Overview
Ruby provides several methods for removing duplicate elements from arrays. The primary methods are Array#uniq
and Array#uniq!
, which remove duplicate elements based on element equality or custom block logic. Ruby determines uniqueness using the ==
method for element comparison, maintaining the first occurrence of each unique element while preserving original array order.
The uniq
method returns a new array with duplicates removed, while uniq!
modifies the original array in place. Both methods accept an optional block that defines custom uniqueness criteria.
numbers = [1, 2, 2, 3, 3, 3, 4]
numbers.uniq
# => [1, 2, 3, 4]
words = ['apple', 'APPLE', 'banana', 'BANANA']
words.uniq(&:downcase)
# => ['apple', 'banana']
Ruby also provides Array#|
(union operator) which combines arrays while removing duplicates, and set operations through the Set class for more complex uniqueness requirements.
Basic Usage
The uniq
method removes consecutive and non-consecutive duplicates from an array. Ruby compares elements using their ==
method, so objects with the same value but different object identities are considered equal.
# Basic deduplication
items = [1, 1, 2, 3, 2, 4, 3]
items.uniq
# => [1, 2, 3, 4]
# String deduplication
names = ['Alice', 'Bob', 'Alice', 'Charlie', 'Bob']
names.uniq
# => ['Alice', 'Bob', 'Charlie']
# Mixed data types
mixed = [1, '1', 1, 2, '2', 2]
mixed.uniq
# => [1, '1', 2, '2']
The uniq!
method modifies the original array and returns the array if changes were made, or nil
if no duplicates were found.
numbers = [5, 5, 6, 7, 6, 8]
result = numbers.uniq!
# numbers is now [5, 6, 7, 8]
# result is [5, 6, 7, 8]
no_duplicates = [1, 2, 3, 4]
result = no_duplicates.uniq!
# no_duplicates remains [1, 2, 3, 4]
# result is nil
Both methods accept blocks for custom uniqueness logic. The block receives each element and should return a value used for comparison.
people = [
{ name: 'Alice', age: 30 },
{ name: 'Bob', age: 25 },
{ name: 'Alice', age: 35 },
{ name: 'Charlie', age: 30 }
]
# Remove duplicates by name
unique_names = people.uniq { |person| person[:name] }
# => [{name: 'Alice', age: 30}, {name: 'Bob', age: 25}, {name: 'Charlie', age: 30}]

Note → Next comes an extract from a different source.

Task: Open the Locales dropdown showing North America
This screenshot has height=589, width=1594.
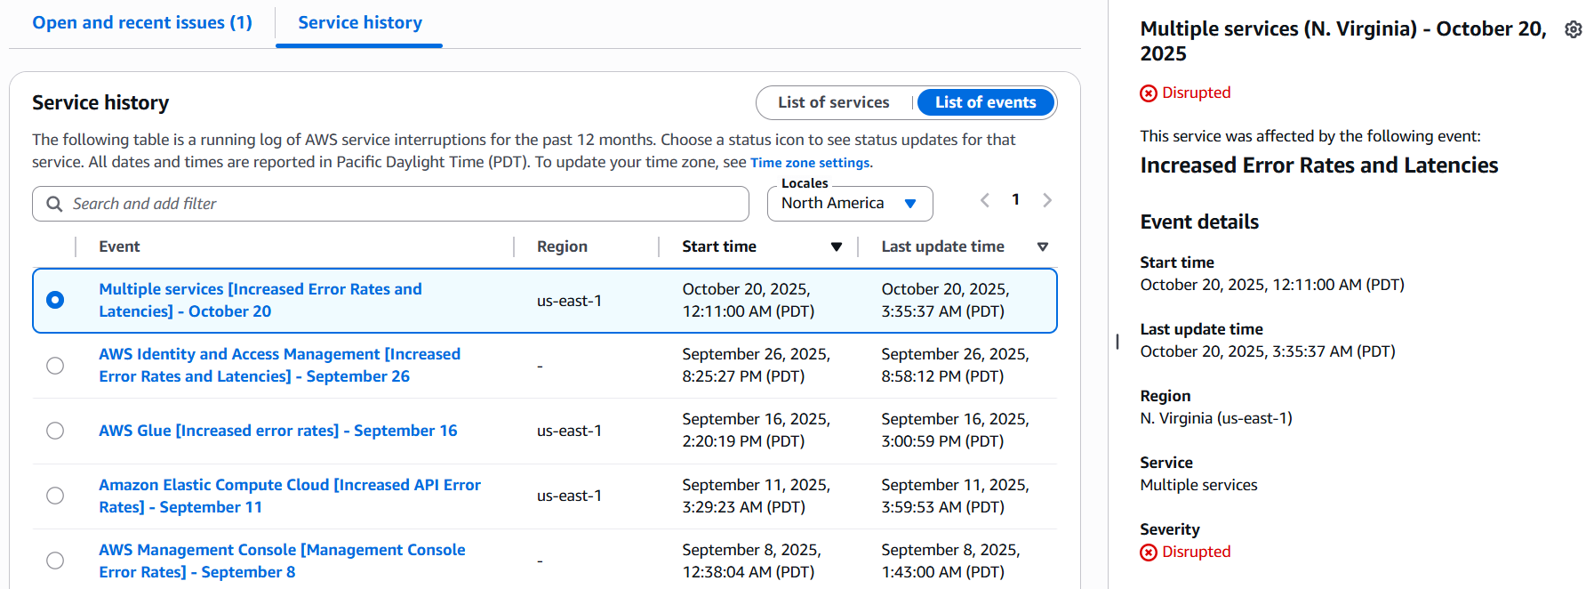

# Remove duplicates by age
unique_ages = people.uniq { |person| person[:age] }
# => [{name: 'Alice', age: 30}, {name: 'Bob', age: 25}, {name: 'Alice', age: 35}]
Advanced Usage
Complex uniqueness scenarios often require sophisticated block logic or preprocessing. Ruby's block-based uniqueness allows for multi-attribute comparison, normalized comparison, and conditional uniqueness rules.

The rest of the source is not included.